My 10-year-old daughter Millie has facial palsy because the nerve on the right side of her face didn’t develop during her mum Tracey’s pregnancy. This was noticed at birth and Millie was referred to a fantastic consultant at Southmead hospital, Bristol. For many years, it was purely observation to see how her face developed over the years and if any treatment would be necessary.
Millie’s visible difference is noticeable when she smiles as the right side of the mouth doesn’t move up. She can’t completely close her right eye lid either. From birth, we had concerns because Millie couldn’t close her eye fully when sleeping. The consultant suggested using tape to help close the eye at night, which we didn’t need to do as Millie adjusted to the condition and naturally rolls back her eye when she goes to sleep. This hasn’t presented Millie with any issues and her eye health is generally good.
When Millie first started school, children did notice she had a visible difference. Millie was repeatedly asked, ‘Why can’t you smile properly?’; Millie told us she was being asked about her smile so we wrote to her teacher explaining the condition, as we had been apprehensive about how other children may react. Since then, there haven’t been any further incidents at school.
I recall one time when a family friend, who we don’t see on a regular basis, asked me, “What’s wrong with your daughter?” My response was simply, “There’s nothing wrong with my daughter.” I then asked, “What are you referring to?” This led to me simply explaining how the nerve hadn’t developed on the right side of her face.
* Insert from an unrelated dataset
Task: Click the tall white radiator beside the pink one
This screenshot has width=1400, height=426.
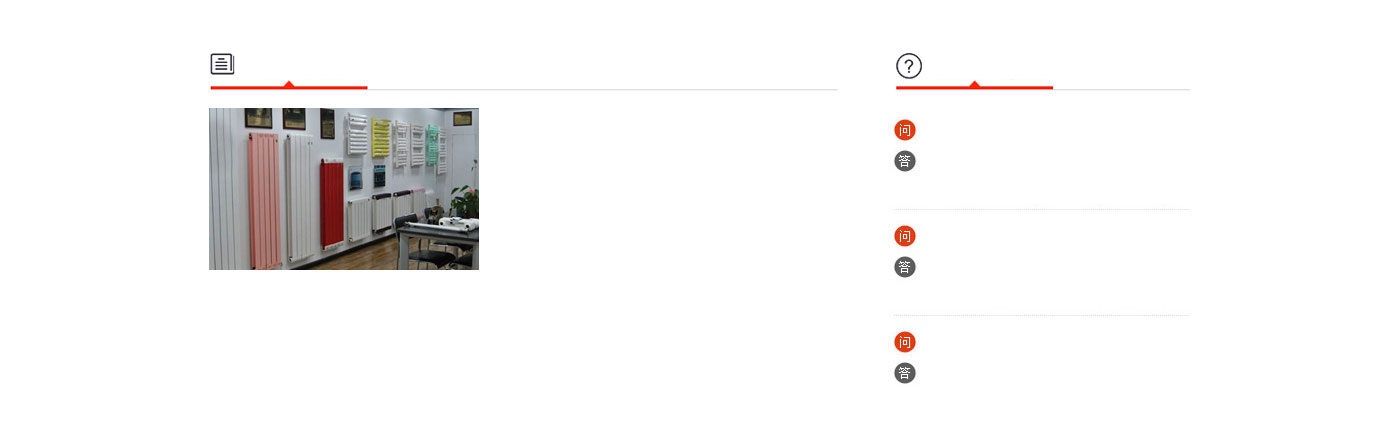Action: [298, 196]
When people ask questions, that’s always the reply we give.
Millie had been under the care of a consultant from birth and has been aware of what treatment options are available if she wants to pursue them. These were discussed in detail with the team at Great Ormond Street hospital face-to-face, as well as on Zoom due to Covid. All options were openly discussed with Millie and with this, as a family, we were all aware of what could be addressed with surgery, which appeared daunting to both Millie, her friends, Tracey and myself. Following the discussions, we agreed, as a family to go ahead with surgery in the hope of avoiding any appearance-related bullying further down the line when children can get a bit nastier and more insensitive with their remarks.
Millie’s first operation took a nerve from her leg and placed it into her left cheek. Over the year, the nerve will grow onto the right side of her face. Following the first operation, Millie started having concerns about having the second operation and managing her feelings around scarring. The second operation will take muscle tissue from her armpit and place it in her right cheek and connect it to the nerve muscle. This will be followed by two years of physiotherapy so that the muscle and nerve work together to enable Millie’s smile to appear symmetrically.
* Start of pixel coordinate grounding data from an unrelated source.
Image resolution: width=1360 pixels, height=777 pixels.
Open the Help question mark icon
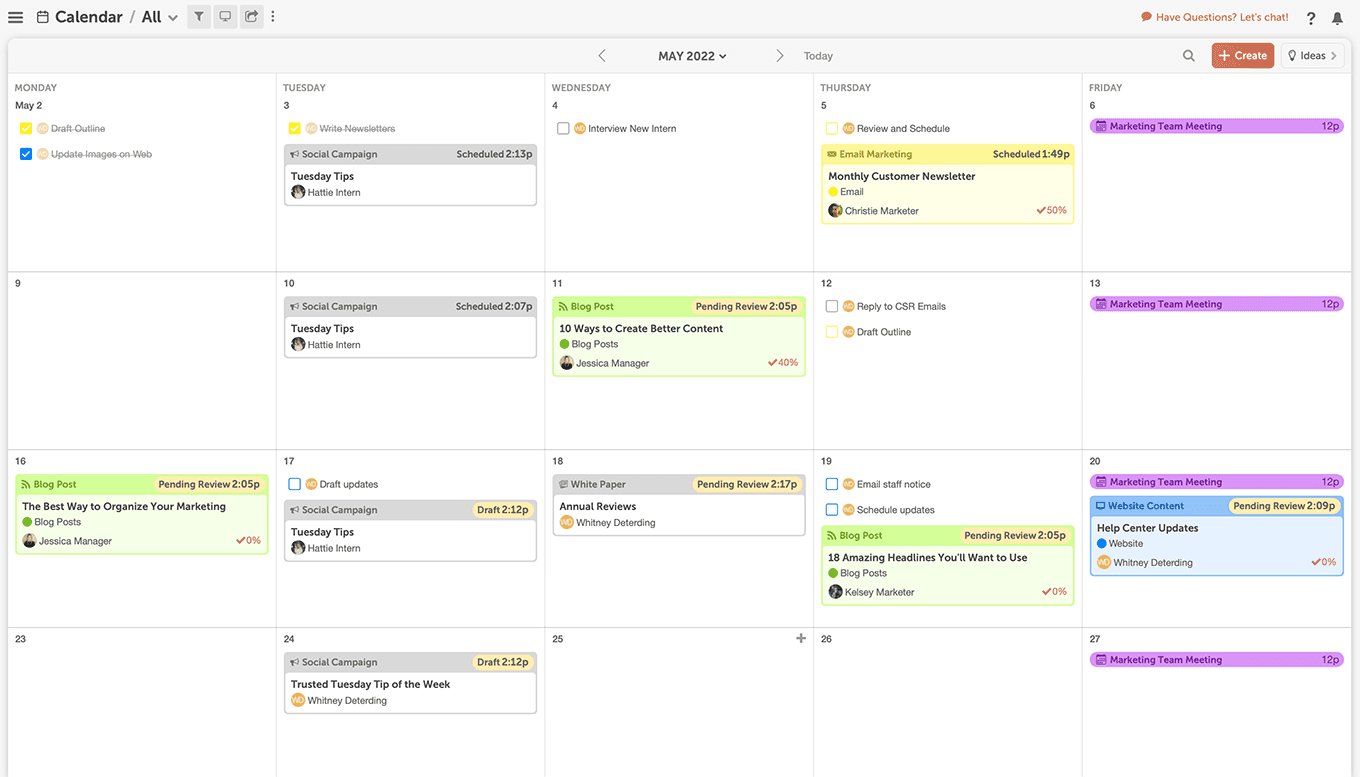coord(1310,17)
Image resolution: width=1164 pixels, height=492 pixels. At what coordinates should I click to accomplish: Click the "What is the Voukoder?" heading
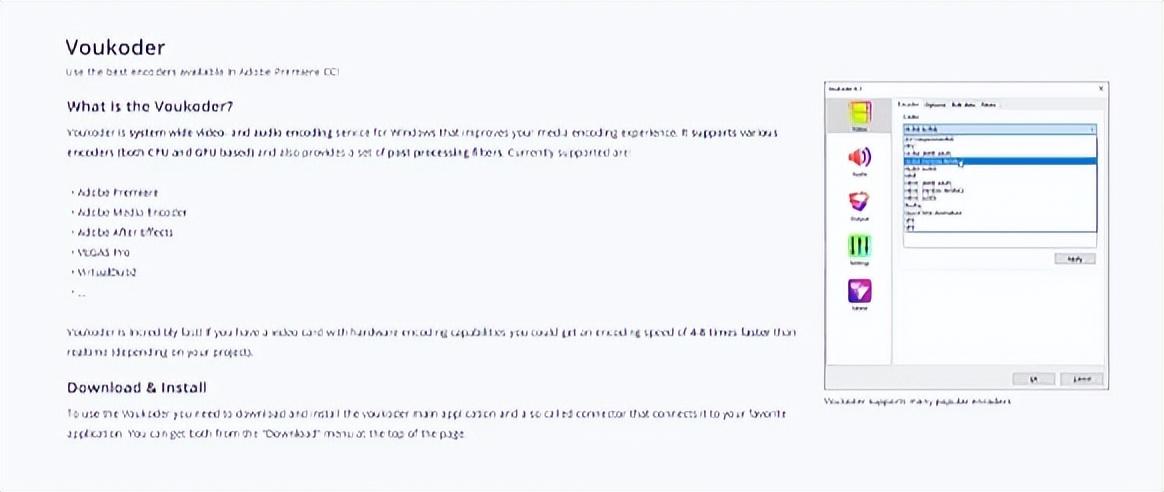151,105
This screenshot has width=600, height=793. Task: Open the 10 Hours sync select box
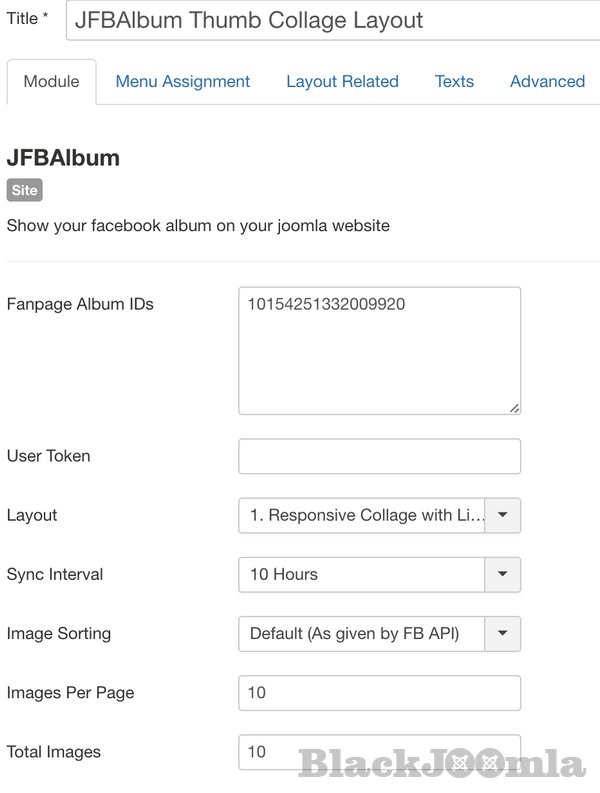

Due to Millie having reservations, her physiotherapist suggested Changing Faces may help Millie to build her confidence and manage any worries around her upcoming operation. We took their advice and checked the Changing Faces website to see what services were on offer that could help Millie. The key areas of interest to Millie focused on “Worries and concerns”, “Cope better with difficult feelings” and “Build self-esteem and confidence”, which were listed on the website as part of their counselling offer for young children.
The support Changing Faces provided has helped Millie build up her confidence to talk about and show her scars to others.
Being able to show her scars without any hesitation and not feeling under pressure has been a huge success factor for Millie. The sessions also made her feel happier and gave her the confidence to explain why her smile is different.
Millie has encountered scenarios where she has had unwanted stares and comments and, in the past, she would just walk away. Since working with Changing Faces, she is now able to handle this by saying, ‘I don’t want to speak about it,’ or by simply changing the subject when asked.
We’re very proud of Millie adopting the new skills she has been taught through Changing Faces. Millie now discusses this with other people, sharing how Changing Faces have had a positive effect and helped her build confidence.
I asked Millie what change she would like to see for the visible difference community, and she had this to say:
“I would like for there to be no bullying in the world, and more care and understanding from people who haven’t been in this kind of situation.”
I think Millie’s response sums it up quite nicely.
If you’re the parent of a child with a visible difference, do go to Changing Faces for help if you feel worried or need advice. They have a great team and lots of useful services that you can access. Lastly, I’d just say to remember that each and every one of us is special and unique in our own way.